With regard to the anode the service manual says to replace it when it's about a third worn. This is about a third worn, I'd say it's on the cusp there but I don't have one and this really is about doing this video so I'm going to push on and we'll keep this anode for now. We might replace it next service for example, but we've now got the o-rings, the new one on the gearbox side, grease on them and the new pop shaft oil seal installed. Now that the bearing carrier is back together I'm going to pop it back in before it gets dirty lying in the workshop. Before I do that I'm just going to clean up the prop shaft and the inside of the gearcase housing where the o-rings going to seal against. And when this housing went in it was the two bolts top and bottom and the anode on the bottom. It's a tight fit, there's no doubting that so I'm going to get some wood onto here I think just so I don't damage it as I sort of drive it in. We'll know we've gone far enough in when there's enough room for this little locking tab to drop in again.
The nice thing is there's a little score line around the inside here as well that lets you know that it's in square so that's always nice. Okay, this one is in far enough now so I'll put the little locking tab and its' bolt in but I'm still going to order one because one is missing on the top here, not that I think it's about to fall out in a hurry. That's about all I've got time for tonight so we'll wrap it up here.
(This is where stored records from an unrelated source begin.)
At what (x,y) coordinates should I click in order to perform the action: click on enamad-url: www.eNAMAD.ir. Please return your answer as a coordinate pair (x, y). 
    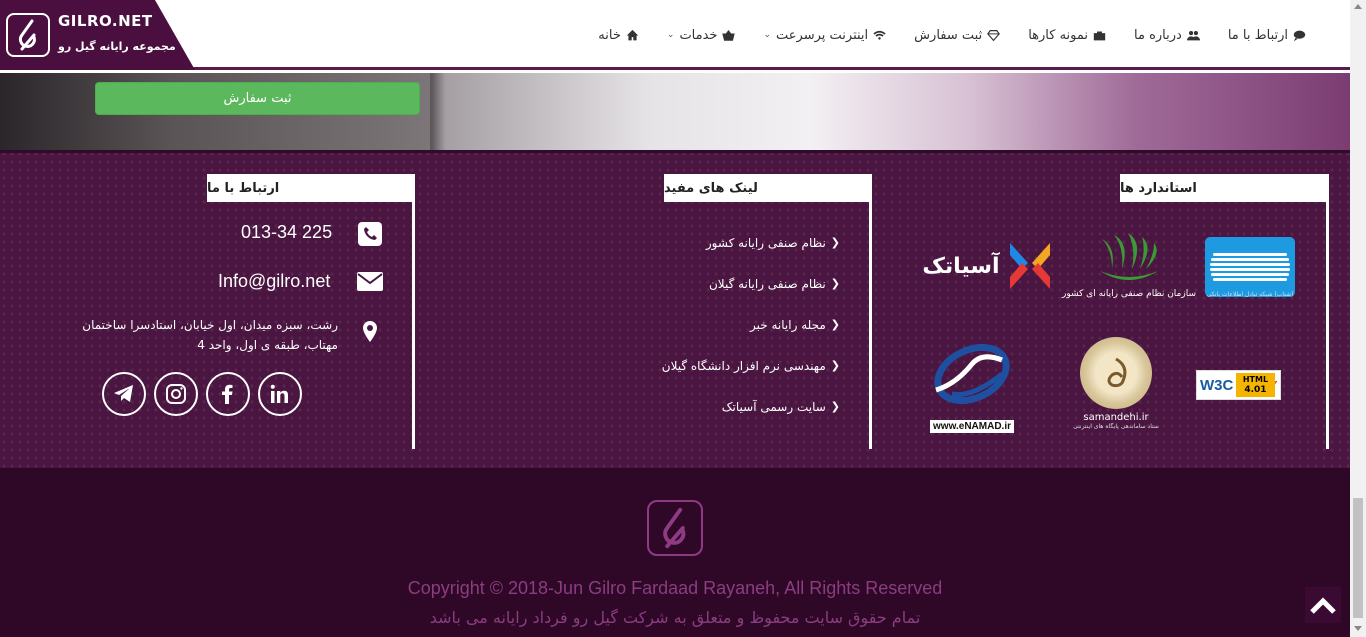
    Looking at the image, I should click on (972, 426).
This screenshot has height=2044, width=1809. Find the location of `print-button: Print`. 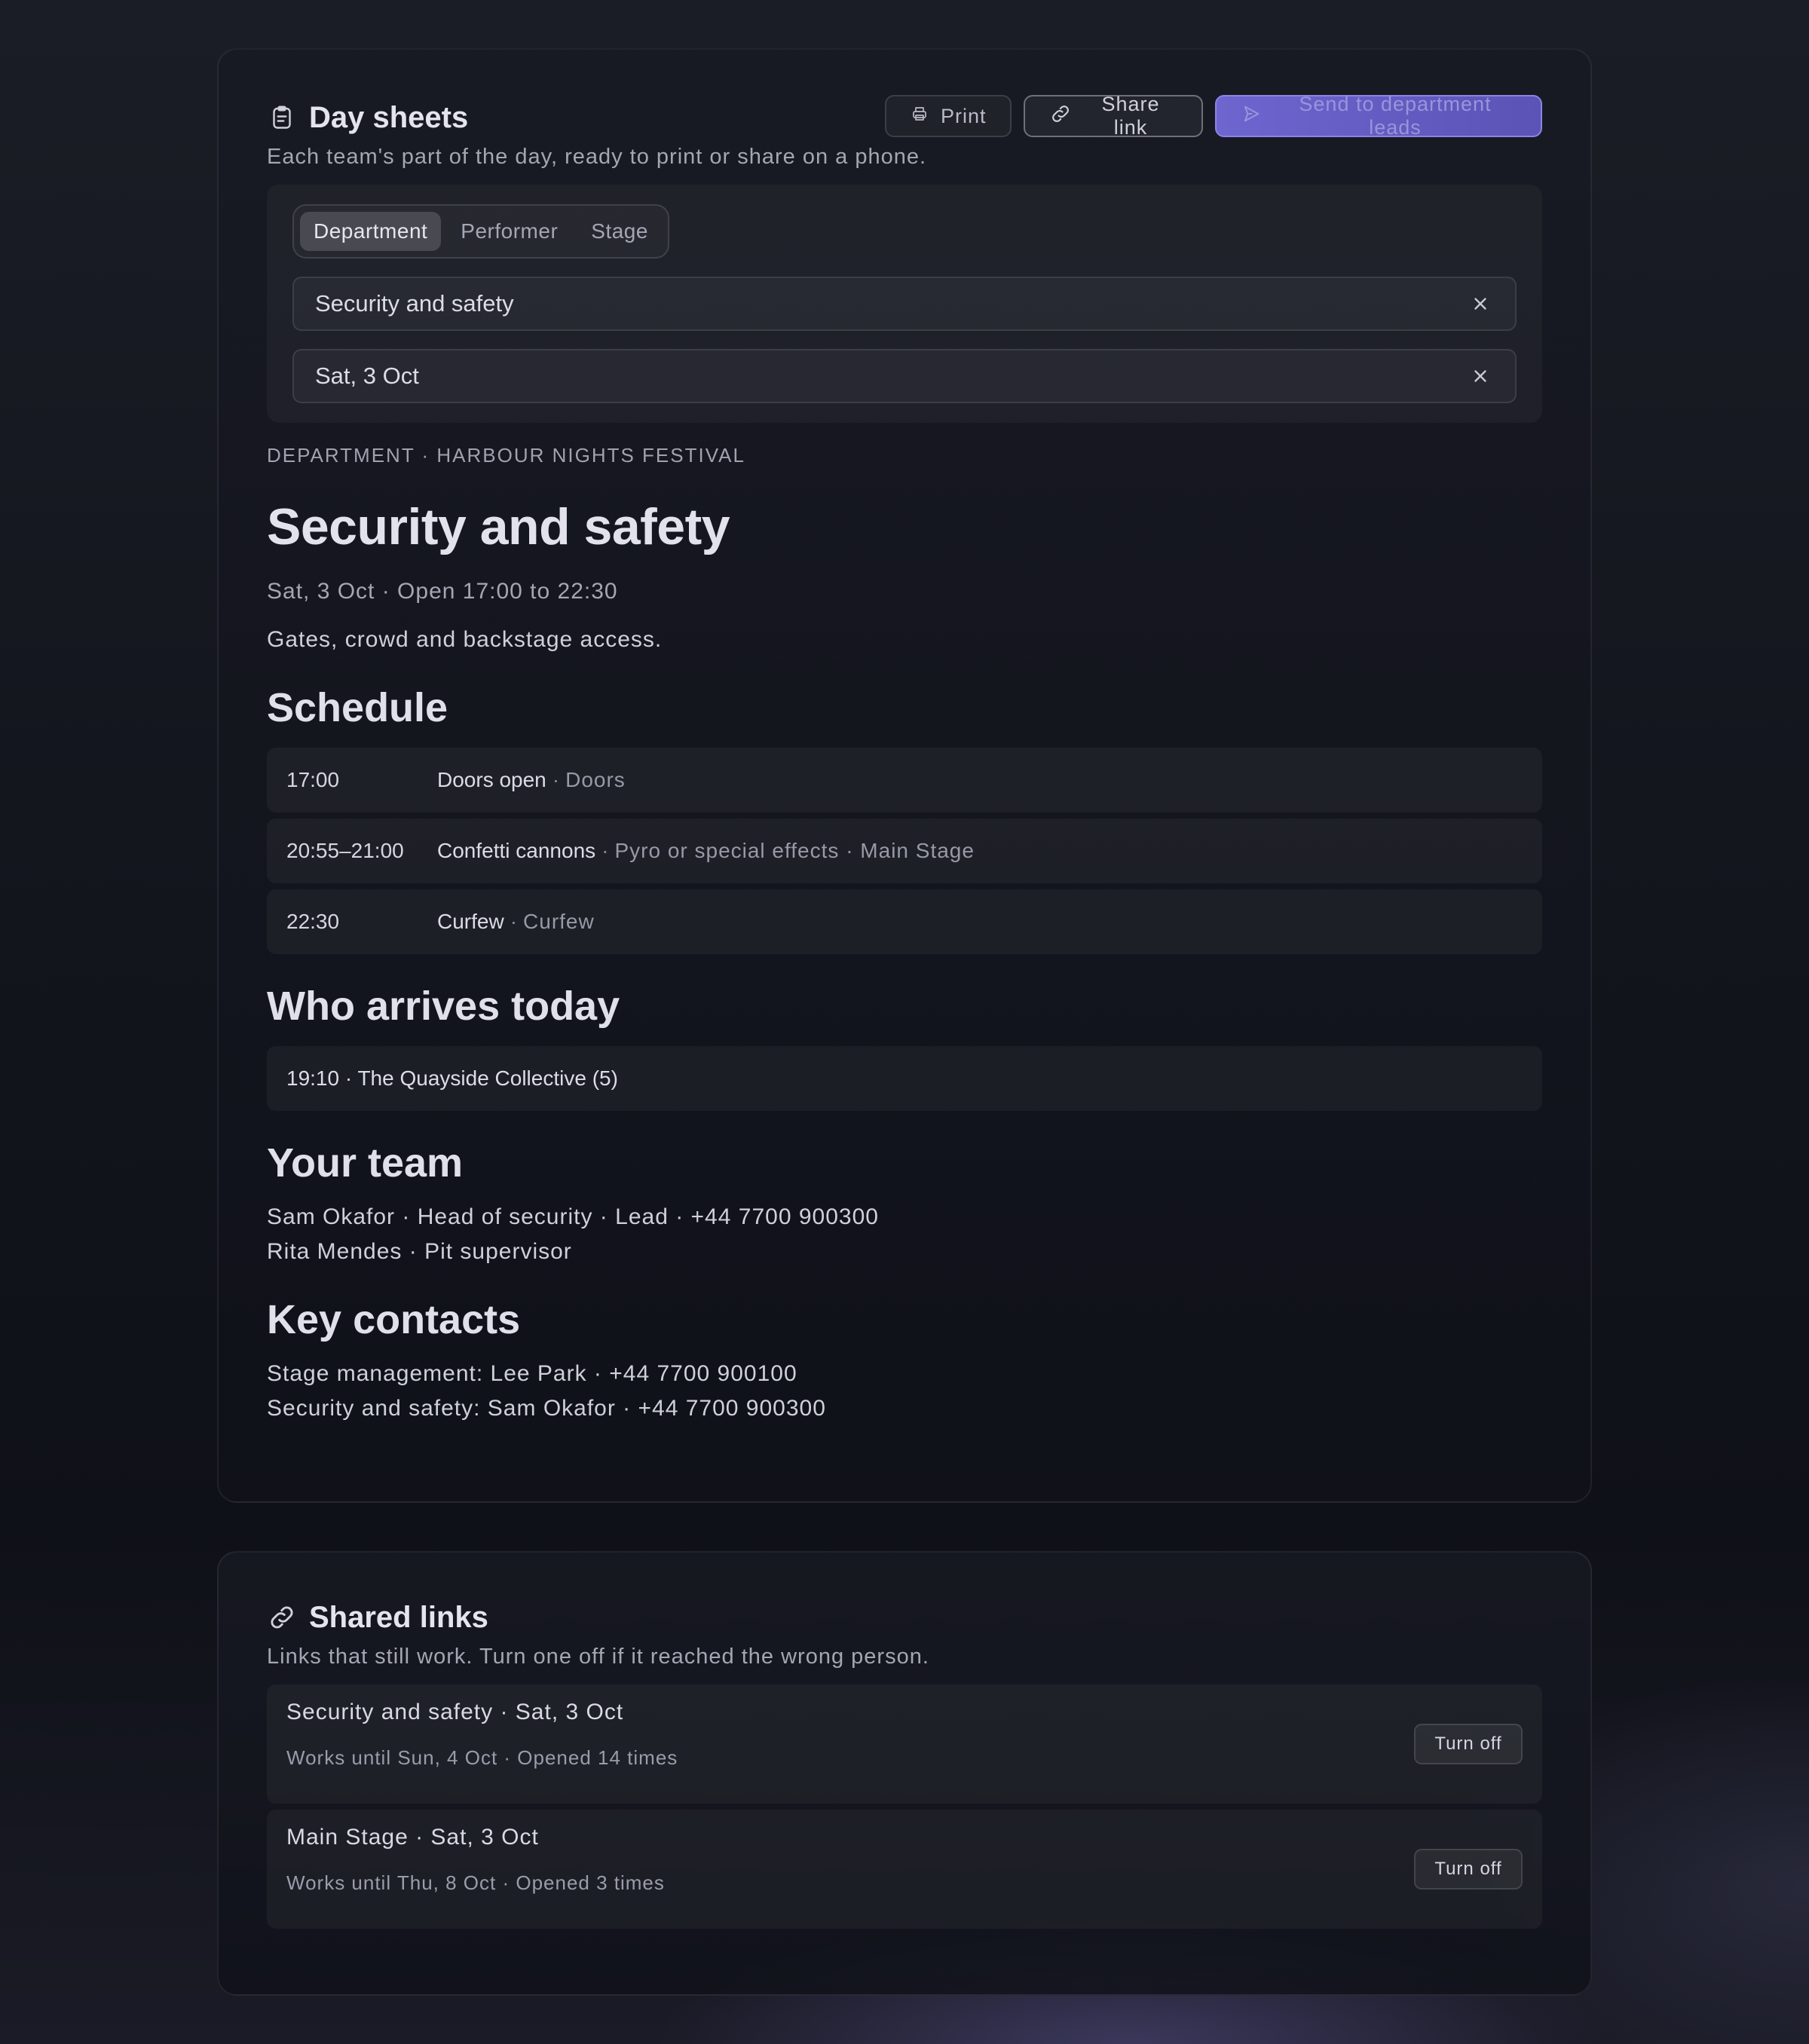

print-button: Print is located at coordinates (948, 116).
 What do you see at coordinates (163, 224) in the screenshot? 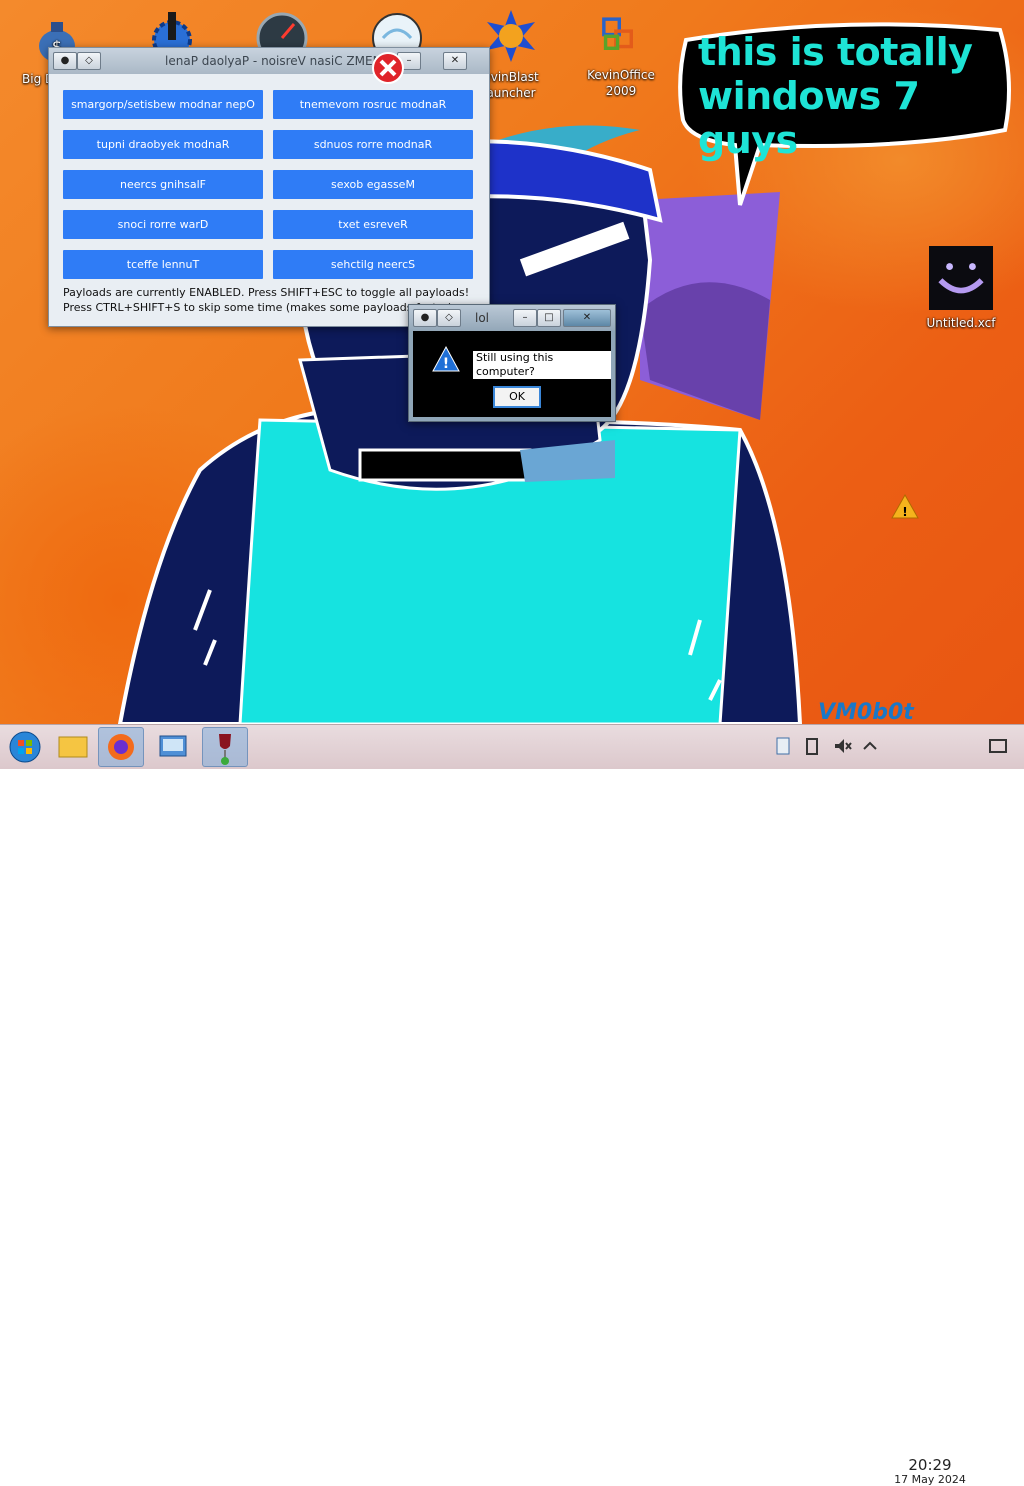
I see `payload-button: snoci rorre warD` at bounding box center [163, 224].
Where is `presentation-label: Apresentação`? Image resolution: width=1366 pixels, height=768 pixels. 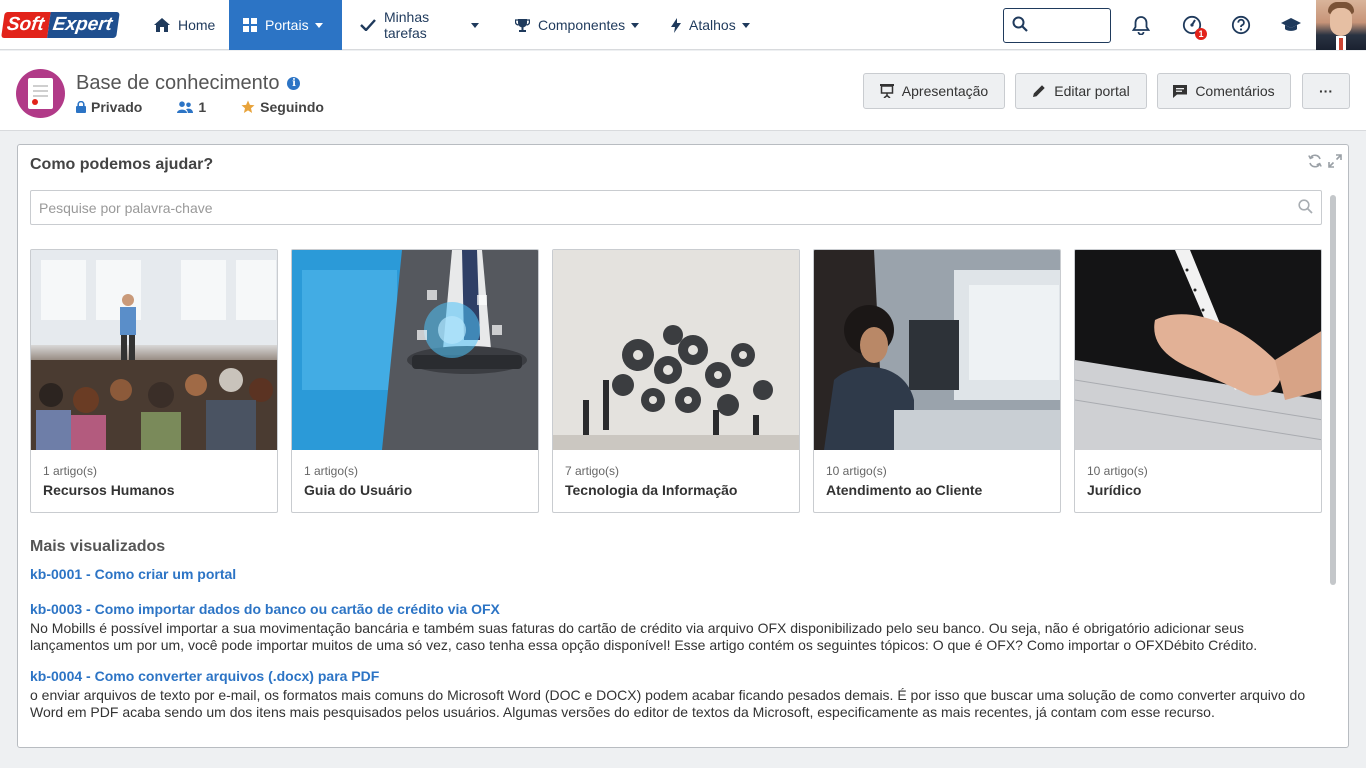 presentation-label: Apresentação is located at coordinates (945, 91).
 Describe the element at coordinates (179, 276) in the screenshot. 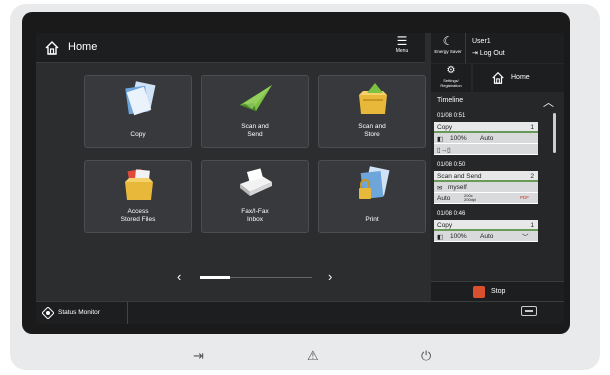

I see `prev-page-button: ‹` at that location.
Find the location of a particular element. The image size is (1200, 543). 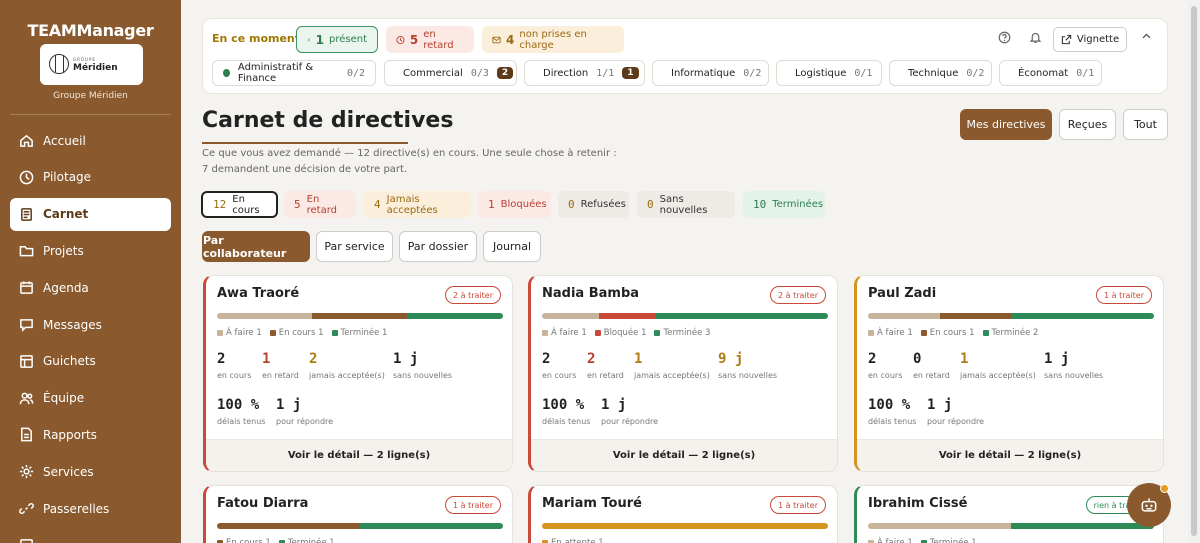

group-by-button: Par service is located at coordinates (354, 246).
I'll probably do the video on painting Pauls' outboard because we've already started that. As I said last week we ended up with the wrong color paint. I went back and it turns out that's the only color they sell now. They don't sell the old sort of gray/ brown color they use to use. So Paul's taken the apron to a paint shop to get it color matched and get a couple of cans made up so we'll push on and get that done next week. The week after that we'll push on and do the drive shaft seal and the shift linkage seal, also while we're there doing the drive shaft seal I'll most likely have an impeller kit for this as well. We may as well throw one in, it looks pretty good and I wasn't looking to spend a fortune to see whether this motor was running but now we've had the problems, fixed the problems, come this far we might as well do it. Alright well thanks for watching and I'll catch you soon, see ya!